Gesundheitsforscher schlagen Alarm wegen des wachsenden Erfolgs alkoholischer Fertigmixgetränke in Deutschland. Wie die „Süddeutsche Zeitung“ (Samstagausgabe) berichtet, erinnert die Entwicklung Experten an den umstrittenen Alkopops-Boom der 2000er Jahre.
Die Branche hat mit Spirituosen-Mixgetränken in den vergangenen zwölf Monaten bis Juli 2025 einen Umsatz von mehr als 715 Millionen Euro erzielt, zitiert das Blatt Daten des Marktforschungsinstituts Nielsen IQ. Der Umsatz sei demnach in nur zwei Jahren um 20 Prozent gestiegen (Umsatzzahlen: Juli 2022-Juni 2023: 595,2 Millionen Euro; Juli 2023-Juli 2024: 684,9 Millionen Euro; Juli 2024-Juni 2025: 715,5 Millionen Euro).

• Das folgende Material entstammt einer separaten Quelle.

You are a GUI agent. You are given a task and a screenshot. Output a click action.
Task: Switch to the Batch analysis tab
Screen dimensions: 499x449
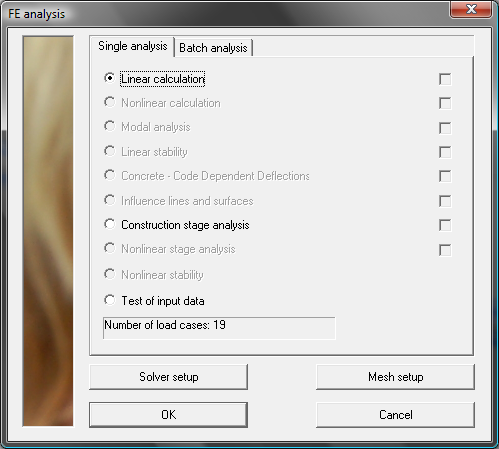[213, 48]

„Das ist das gleiche Problem wie in den Nullerjahren“, sagte Tobias Effertz, der an der Universität Hamburg zu den volkswirtschaftlichen Kosten des Alkoholkonsums forscht, der Zeitung. „Starke Süße wird mit Alkohol kombiniert. Das macht es Jugendlichen leichter, das zu konsumieren. Die Situation ist sogar gefährlicher geworden, der Alkoholgehalt ist jetzt höher.“
Auffällig sei, dass die neuen Mixgetränke stets einen Alkoholgehalt von zehn Prozent aufwiesen. Effertz sieht darin eine Lücke im Alkopopsteuergesetz von 2004. Die damalige rot-grüne Bundesregierung hatte Alkopops mit einer Strafsteuer belegt, die bis zu einem Alkoholgehalt von zehn Prozent greift – exakt der Wert der neuen Mischgetränke, die damit nicht von der Strafsteuer betroffen sind.
Der Forscher forderte eine Reform der Alkopopsteuer. „Man muss den Steuertarif gleitend gestalten: Die Steuer steigt, wenn mehr Alkohol enthalten ist“, so Effertz. Würden die Deutschen weniger Alkohol trinken, könnten Milliarden im Gesundheitssystem eingespart werden.
Das Bundesgesundheitsministerium wollte sich dem Bericht zufolge nicht konkret zu einer möglichen Reform äußern. Eine Sprecherin verwies lediglich auf Aufklärungs- und Informationsarbeit als Instrument der Alkoholprävention.
Marktforscher Andreas Heim von Nielsen IQ bezeichnete die Spirituosen-Mischgetränke als wachsende Kategorie der Alkoholindustrie. Die konsumfertigen Dosen sprächen „vor allem jüngere Zielgruppen“ an, sagte er der „Süddeutschen Zeitung“.
Die Spirituosenbranche wies laut SZ Kritik zurück und verwies darauf, dass ihre Produkte gegenüber Bier und Wein wegen der Alkoholsteuer (früher: Branntweinsteuer) bereits steuerlich im Nachteil seien.